The problem with most current analyses of cryptographic strength is that they’re using the wrong measurement of randomness or entropy, and therefore they overestimate the difficulty of certain types of cryptanalytic attack.
Put simply: Things aren’t as safe as we thought they were.
Don’t panic! The analysis by the electrical engineers from MIT and the National University of Ireland did not show that it was easy to break current cryptographic systems. Far from it, their attack is still extremely difficult. But it’s not as extremely difficult as we thought it would be.

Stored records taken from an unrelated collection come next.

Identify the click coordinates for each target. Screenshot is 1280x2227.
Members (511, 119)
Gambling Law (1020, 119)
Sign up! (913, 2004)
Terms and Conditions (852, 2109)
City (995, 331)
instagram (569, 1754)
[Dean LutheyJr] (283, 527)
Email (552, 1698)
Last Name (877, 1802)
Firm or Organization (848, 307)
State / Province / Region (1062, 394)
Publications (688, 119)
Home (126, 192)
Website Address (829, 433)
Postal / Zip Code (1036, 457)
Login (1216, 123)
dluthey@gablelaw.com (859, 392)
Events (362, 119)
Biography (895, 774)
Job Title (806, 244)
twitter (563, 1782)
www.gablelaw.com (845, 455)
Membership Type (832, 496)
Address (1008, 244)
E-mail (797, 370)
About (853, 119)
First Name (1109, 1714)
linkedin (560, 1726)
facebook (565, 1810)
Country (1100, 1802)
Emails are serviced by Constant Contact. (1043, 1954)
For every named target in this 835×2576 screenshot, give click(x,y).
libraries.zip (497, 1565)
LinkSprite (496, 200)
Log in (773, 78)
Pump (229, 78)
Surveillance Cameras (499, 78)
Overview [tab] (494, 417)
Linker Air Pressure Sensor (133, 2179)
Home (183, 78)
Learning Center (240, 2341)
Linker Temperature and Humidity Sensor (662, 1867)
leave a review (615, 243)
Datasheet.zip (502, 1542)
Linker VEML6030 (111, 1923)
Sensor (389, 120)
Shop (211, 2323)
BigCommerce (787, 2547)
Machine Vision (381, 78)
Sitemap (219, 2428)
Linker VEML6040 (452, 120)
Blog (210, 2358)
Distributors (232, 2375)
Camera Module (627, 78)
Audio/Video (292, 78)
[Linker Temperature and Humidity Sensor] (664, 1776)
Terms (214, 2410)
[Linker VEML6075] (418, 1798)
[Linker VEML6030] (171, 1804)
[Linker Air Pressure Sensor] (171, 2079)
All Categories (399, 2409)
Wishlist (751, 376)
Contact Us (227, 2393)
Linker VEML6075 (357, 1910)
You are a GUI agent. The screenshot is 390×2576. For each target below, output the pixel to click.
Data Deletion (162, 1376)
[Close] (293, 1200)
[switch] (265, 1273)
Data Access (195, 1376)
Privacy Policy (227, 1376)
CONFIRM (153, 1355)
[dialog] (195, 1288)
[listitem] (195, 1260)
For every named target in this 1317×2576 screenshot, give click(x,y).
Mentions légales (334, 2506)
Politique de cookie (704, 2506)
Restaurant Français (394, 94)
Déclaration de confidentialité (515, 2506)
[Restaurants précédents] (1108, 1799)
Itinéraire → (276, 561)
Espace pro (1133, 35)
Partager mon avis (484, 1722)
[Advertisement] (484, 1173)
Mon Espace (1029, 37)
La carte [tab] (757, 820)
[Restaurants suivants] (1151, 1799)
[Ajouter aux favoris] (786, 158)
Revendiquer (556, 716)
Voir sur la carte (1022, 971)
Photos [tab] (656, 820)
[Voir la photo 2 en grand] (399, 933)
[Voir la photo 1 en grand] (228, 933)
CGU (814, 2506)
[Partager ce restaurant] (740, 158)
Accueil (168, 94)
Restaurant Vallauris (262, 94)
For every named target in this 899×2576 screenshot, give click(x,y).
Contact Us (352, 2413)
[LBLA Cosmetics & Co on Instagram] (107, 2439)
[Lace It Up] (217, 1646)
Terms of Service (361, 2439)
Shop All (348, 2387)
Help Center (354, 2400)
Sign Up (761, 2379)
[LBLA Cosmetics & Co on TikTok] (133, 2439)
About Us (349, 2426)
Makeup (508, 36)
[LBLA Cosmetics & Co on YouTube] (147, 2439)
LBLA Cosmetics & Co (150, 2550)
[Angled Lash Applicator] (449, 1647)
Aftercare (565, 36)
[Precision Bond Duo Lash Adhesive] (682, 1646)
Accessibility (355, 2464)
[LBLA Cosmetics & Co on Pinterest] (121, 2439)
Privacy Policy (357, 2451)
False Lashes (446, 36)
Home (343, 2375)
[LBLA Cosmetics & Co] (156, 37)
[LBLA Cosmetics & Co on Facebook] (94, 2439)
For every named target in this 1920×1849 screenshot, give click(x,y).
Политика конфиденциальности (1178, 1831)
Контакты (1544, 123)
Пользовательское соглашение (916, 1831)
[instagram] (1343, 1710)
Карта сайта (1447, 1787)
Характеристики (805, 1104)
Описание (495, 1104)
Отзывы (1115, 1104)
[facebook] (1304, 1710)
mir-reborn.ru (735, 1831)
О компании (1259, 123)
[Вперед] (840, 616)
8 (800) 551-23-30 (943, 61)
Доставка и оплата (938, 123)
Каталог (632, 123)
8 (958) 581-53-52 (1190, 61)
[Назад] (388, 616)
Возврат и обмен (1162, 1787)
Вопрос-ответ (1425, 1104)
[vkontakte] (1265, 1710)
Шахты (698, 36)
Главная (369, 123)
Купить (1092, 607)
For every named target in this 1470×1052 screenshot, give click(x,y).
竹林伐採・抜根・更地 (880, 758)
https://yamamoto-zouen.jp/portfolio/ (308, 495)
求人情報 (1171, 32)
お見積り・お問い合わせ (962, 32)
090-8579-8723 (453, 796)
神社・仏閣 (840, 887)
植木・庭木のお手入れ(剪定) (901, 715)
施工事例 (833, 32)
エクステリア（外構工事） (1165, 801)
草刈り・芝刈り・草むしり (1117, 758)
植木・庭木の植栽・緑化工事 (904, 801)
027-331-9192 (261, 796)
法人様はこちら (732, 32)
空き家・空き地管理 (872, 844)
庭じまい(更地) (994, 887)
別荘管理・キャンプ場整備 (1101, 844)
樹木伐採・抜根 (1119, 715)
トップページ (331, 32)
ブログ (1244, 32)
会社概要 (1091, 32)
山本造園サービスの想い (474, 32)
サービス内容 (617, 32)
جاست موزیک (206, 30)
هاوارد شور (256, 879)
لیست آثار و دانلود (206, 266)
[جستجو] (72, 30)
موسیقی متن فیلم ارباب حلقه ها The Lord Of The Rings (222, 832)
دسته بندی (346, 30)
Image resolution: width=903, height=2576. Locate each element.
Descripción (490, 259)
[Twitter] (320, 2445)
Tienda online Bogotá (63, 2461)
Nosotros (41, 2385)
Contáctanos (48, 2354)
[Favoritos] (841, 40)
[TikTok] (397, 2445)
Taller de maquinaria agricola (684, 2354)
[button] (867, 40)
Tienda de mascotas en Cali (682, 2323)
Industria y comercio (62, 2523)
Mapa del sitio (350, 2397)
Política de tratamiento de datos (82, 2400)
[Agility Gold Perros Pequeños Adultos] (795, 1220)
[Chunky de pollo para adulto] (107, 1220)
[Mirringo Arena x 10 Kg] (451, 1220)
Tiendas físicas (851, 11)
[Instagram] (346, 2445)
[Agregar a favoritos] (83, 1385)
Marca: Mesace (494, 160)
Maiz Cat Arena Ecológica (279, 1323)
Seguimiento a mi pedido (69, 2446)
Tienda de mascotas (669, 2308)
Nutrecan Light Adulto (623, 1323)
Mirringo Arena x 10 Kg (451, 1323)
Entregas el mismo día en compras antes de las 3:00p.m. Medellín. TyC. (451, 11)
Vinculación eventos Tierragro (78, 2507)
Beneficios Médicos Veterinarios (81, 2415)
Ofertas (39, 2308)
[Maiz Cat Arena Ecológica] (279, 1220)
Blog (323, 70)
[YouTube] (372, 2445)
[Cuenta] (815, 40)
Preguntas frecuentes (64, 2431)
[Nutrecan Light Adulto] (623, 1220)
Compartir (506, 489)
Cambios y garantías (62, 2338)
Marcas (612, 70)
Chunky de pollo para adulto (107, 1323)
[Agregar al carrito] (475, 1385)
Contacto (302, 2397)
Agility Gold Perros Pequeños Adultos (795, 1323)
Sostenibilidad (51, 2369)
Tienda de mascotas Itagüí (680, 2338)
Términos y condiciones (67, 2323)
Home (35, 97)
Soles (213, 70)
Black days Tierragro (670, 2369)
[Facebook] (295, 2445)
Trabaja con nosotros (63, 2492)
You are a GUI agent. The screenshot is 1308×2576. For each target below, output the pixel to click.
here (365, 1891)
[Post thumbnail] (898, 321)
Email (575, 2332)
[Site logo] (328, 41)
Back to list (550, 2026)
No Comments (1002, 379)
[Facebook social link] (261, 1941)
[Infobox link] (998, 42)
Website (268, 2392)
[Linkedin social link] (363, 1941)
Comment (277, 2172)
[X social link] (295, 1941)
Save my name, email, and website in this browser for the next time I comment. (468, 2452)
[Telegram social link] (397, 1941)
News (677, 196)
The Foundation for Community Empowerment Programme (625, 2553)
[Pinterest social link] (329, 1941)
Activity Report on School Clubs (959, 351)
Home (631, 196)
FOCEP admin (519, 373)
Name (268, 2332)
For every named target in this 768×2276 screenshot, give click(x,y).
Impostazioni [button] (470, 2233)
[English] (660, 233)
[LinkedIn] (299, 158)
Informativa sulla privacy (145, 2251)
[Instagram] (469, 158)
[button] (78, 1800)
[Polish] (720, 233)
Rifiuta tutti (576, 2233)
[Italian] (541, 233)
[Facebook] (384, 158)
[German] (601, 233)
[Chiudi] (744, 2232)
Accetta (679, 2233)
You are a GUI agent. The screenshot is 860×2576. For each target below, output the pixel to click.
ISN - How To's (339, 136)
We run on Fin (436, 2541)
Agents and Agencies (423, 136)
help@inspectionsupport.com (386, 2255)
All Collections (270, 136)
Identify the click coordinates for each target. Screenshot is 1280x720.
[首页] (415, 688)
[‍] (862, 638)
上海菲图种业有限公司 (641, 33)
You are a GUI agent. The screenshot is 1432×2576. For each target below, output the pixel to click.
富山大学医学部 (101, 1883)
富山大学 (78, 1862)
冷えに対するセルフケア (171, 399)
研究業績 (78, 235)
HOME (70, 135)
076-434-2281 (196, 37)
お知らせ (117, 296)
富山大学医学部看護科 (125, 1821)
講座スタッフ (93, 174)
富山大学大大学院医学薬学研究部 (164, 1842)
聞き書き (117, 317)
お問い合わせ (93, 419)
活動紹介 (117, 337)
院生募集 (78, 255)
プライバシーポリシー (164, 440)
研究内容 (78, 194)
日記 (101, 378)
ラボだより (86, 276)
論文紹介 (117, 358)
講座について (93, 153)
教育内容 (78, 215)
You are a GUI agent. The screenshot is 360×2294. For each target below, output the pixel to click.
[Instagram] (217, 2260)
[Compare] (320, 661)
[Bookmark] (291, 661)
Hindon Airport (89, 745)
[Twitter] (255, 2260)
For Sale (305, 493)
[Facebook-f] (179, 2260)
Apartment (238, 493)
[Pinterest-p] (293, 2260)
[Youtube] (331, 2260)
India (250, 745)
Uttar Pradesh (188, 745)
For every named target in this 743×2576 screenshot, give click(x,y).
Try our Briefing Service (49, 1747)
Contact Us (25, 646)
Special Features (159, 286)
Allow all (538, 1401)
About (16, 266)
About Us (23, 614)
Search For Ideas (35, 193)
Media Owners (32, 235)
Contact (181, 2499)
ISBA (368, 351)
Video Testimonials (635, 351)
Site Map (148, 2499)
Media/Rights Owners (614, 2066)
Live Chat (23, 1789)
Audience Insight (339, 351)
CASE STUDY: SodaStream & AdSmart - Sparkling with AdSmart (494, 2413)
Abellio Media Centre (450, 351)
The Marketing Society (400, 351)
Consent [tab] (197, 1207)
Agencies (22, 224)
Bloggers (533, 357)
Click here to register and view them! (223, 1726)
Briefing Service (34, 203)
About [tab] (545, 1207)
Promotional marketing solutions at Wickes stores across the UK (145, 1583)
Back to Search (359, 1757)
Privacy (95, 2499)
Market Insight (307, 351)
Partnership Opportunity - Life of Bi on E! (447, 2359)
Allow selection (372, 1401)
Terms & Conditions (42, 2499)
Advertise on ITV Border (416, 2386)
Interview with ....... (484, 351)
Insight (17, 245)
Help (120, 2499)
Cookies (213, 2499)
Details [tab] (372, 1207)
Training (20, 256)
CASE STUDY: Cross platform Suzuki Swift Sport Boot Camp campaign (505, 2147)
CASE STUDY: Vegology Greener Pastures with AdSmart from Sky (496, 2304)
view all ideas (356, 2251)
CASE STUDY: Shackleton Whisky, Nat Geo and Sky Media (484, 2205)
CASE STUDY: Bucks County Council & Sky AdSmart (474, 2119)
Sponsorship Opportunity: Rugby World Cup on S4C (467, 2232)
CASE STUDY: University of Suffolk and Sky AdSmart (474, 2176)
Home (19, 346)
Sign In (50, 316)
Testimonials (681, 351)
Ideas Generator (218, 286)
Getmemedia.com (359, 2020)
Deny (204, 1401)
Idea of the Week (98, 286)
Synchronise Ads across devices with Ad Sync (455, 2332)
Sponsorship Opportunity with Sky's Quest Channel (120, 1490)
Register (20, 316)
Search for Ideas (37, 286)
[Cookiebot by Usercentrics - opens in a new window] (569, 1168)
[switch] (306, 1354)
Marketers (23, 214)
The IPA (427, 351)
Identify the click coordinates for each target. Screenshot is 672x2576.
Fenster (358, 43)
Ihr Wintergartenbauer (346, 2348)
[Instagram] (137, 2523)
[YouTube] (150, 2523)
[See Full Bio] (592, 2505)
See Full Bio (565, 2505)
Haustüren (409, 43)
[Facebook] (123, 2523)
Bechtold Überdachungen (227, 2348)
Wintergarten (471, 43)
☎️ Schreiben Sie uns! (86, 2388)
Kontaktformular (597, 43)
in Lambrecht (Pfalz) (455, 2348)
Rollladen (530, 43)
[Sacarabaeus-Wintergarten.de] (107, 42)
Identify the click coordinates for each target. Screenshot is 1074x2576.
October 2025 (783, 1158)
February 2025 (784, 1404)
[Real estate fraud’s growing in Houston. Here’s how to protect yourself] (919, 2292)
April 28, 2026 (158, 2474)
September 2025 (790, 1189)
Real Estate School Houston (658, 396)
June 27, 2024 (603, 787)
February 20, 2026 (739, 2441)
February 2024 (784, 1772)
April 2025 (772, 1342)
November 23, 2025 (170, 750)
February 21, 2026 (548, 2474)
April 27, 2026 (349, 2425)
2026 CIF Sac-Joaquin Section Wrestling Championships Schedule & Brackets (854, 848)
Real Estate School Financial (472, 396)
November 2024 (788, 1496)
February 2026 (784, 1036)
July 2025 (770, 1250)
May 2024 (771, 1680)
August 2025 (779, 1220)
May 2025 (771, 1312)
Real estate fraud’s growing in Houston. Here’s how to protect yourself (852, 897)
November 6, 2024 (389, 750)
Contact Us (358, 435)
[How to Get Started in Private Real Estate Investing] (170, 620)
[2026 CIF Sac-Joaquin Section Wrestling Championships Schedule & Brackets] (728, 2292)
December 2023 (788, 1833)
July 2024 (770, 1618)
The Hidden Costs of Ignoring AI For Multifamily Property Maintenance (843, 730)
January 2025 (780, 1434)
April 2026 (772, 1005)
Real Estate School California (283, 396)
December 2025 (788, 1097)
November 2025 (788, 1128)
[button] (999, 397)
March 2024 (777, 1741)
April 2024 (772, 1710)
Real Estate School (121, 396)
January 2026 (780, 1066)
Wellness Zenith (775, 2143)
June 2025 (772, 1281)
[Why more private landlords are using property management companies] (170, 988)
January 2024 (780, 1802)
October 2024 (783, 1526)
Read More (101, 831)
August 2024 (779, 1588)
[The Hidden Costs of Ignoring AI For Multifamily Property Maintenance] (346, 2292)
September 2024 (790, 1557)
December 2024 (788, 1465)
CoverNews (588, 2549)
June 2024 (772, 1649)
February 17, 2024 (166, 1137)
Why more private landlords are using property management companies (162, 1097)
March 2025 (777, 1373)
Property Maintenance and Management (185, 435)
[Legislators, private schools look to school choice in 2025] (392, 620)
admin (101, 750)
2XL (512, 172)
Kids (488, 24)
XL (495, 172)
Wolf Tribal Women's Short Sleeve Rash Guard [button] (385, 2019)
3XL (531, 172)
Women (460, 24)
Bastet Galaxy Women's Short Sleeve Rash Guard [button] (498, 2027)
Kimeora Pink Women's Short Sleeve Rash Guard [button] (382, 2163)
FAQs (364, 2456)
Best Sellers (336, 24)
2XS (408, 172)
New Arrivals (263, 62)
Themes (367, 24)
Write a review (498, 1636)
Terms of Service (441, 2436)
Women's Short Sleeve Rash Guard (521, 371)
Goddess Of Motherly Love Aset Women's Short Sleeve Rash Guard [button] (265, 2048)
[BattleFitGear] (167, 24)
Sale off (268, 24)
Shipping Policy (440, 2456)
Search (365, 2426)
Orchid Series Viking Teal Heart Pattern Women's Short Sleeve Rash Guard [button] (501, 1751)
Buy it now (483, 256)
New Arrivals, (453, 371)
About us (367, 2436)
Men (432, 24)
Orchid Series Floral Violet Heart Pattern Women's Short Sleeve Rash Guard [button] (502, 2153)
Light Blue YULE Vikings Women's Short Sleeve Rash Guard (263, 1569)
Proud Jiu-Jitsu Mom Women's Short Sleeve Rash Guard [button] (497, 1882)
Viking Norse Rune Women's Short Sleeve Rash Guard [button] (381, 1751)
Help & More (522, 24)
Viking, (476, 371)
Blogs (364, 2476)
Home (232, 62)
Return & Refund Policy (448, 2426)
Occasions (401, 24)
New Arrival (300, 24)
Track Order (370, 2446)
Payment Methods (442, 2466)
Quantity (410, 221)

The problem comes from the Shannon notion of entropy being based on overall or average characteristics, the probability or the frequency at which certain strings of bits will appear in certain types of files. Shannon worked for Bell Telephone, and this was precisely the correct approach for designing communications systems. You need overall statistic models for the traffic content.
Cryptography, however, specifically cryptanalysis or attacks on cipher systems, isn’t concerned with overall statistics of what happens on randomly selected chunks from continuous data streams. Cryptanalysis tries to break the system, so you’re interested in weak points. They’re extremely difficult to find automatically, but they make the overall attack much easier than a blind or “naive” search.
Typical data stored in files or transmitted as streams of packets across a network is not of perfectly uniform distributions. Compression (for example, encoding images or audio with algorithms like MP3 or JPEG) makes files smaller by removing much of the entropy or randomness. But compression isn’t a perfect process. Typical data files or streams will contain segments with lower entropy. The variations in entropy in typical data makes brute force searching more effective than typical analyses have assumed.
This doesn’t seem to favor one cipher over another, there’s no need to change to a different algorithm. The important thing to realize is that the absolute numbers may be a little lower.
What’s interesting to me is how this very nicely demonstrates the difficulty of meaningful cybersecurity analysis. Really sharp people are working on these problems, we must carefully follow their discoveries.